Choose the right LLM
Choose the right Large Language Model (LLM) to ensure your AI agent reliably executes tasks in a Camunda process.
This guide helps you evaluate and select the best LLMs based on your deployment requirements and business needs. It explains how to measure agent performance and shows how to leverage LiveBench’s standardized benchmarks to compare models effectively.
Define your LLM needs
Consider the following aspects regarding your model requirements and setup constraints:
| Consideration | Description |
|---|---|
| Hosting | Cloud-only vs. on-premises deployment. For compliance-heavy or air-gapped environments, self-hostable open-source models are preferred. |
| Data sensitivity | Workflows handling Personally Identifiable Information (PII) or confidential data may require private deployments or self-hosting to meet data control requirements. |
| Cost vs. speed | Larger models offer higher accuracy but often with higher latency and cost. Balance performance against Service Level Agreements (SLAs) and budgets. |
| Accuracy vs. openness | Proprietary models often lead in benchmark accuracy. Open-source models provide flexibility, fine-tuning, and offline use cases. |
Measure agent performance
The ideal model should handle tools effectively, follow instructions consistently, and complete actions successfully.
When evaluating models for your agentic process, focus on these three core capabilities:
- Tool usage: How accurately does the model choose and use the right tools? Poor tool usage leads to failed tasks or wasted steps.
- Action completion: Does the agent fully achieve the goals of each task without manual intervention?
- Instruction adherence: Does the model follow your prompts, policies, and constraints as expected?
Benchmark your candidate models
Once you have defined your model needs, setup requirements, and peformance metrics, standardized benchmarks help you measure these aspects objectively. They use the same tasks and conditions for every model, enabling fair comparisons.
Learn about LiveBench metrics
One such benchmark is LiveBench, that evaluates LLMs across multiple skill areas.

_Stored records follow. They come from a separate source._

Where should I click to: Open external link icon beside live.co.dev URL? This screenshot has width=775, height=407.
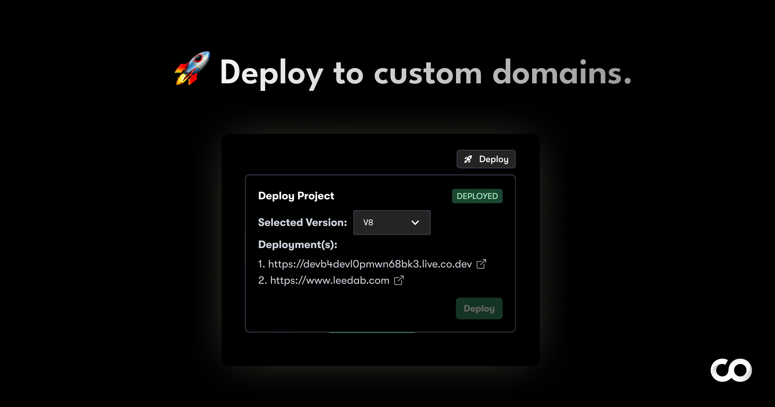pyautogui.click(x=481, y=264)
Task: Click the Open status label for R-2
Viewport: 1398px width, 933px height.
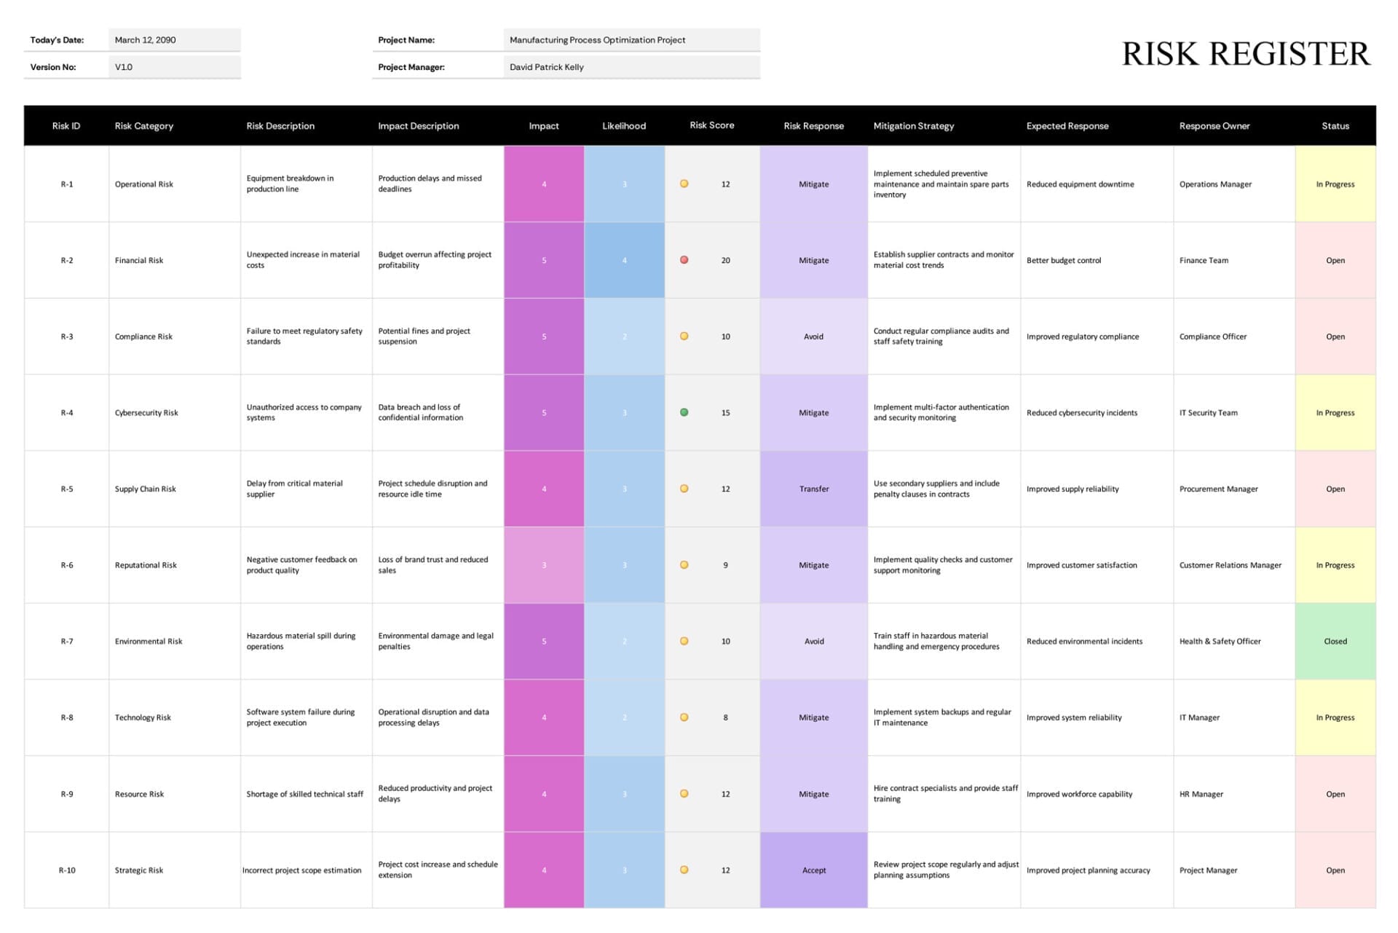Action: point(1335,260)
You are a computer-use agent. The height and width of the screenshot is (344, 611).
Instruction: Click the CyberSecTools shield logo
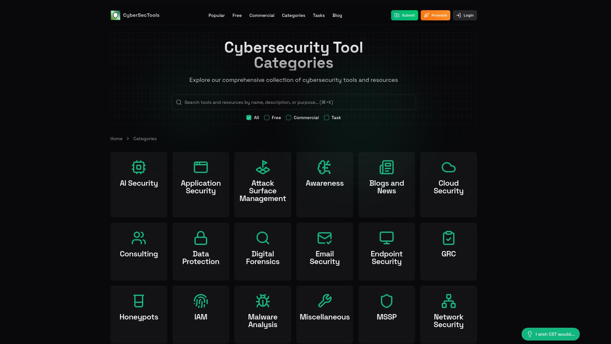point(116,15)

It avoids common pitfalls such as test data contamination or subjective scoring by using fresh tasks and objective ground-truth answers.
Each LiveBench metric represents a core capability:
| Metric | What it measures | When it matters |
|---|---|---|
| Reasoning | Logical thinking and stepwise problem-solving. | Strategic planning, multi-step workflows. |
| Math | Numerical accuracy and quantitative reasoning. | Finance, analytics, reporting. |
| Coding | Code generation and debugging. | Dev tools, automation scripts. |
| Data analysis | Extracting insights from datasets, tables, or documents. | Research, reporting, content analysis. |
| Instruction following | Compliance with formats, rules, and prompts. | Policy-driven workflows, SOP tasks. |
| Software engineering (agentic) | Tool-assisted coding and autonomous dev work. | CI/CD, issue triage, automated PRs. |
| Language | Context understanding, fluency, general knowledge. | Chatbots, documentation, natural language output. |
Different models excel in different areas. For instance, a model might rank highly in reasoning but score average on coding tasks. Matching model strengths to your workflow requirements ensures better outcomes.
Compare models with LiveBench
Use the interactive tool below to generate a LiveBench benchmark comparison. It outputs a pre-filtered table based on your selected criteria.
Filter and compare models on LiveBench
Starts with no profile. Use business presets, adjust sliders, and choose metrics. Models missing any selected benchmark value are removed. We show the top 20, ranked by the average of selected metrics (normalized 0–1).
- LiveBench benchmarks are used under a Creative Commons license.
- LiveBench rankings update continuously. The table above shows the most recent evaluation results.
- This tool is provided for illustration purposes only to help you choose the right LLM for your agentic processes.
Key takeaways
Your model choice should align with:
- Practical constraints like hosting, privacy, cost, and accuracy needs.
- Performance metrics such as tool usage, action completion, and instruction adherence.
- LiveBench scores for skills relevant to your workflow.
Model selection should always reflect your use case. For example, a math-heavy workflow may weight numerical accuracy higher, while a customer support bot might prioritize language skills and instruction-following.
A clear framework and benchmarked data helps you choose an LLM or foundation model to power your Camunda agent.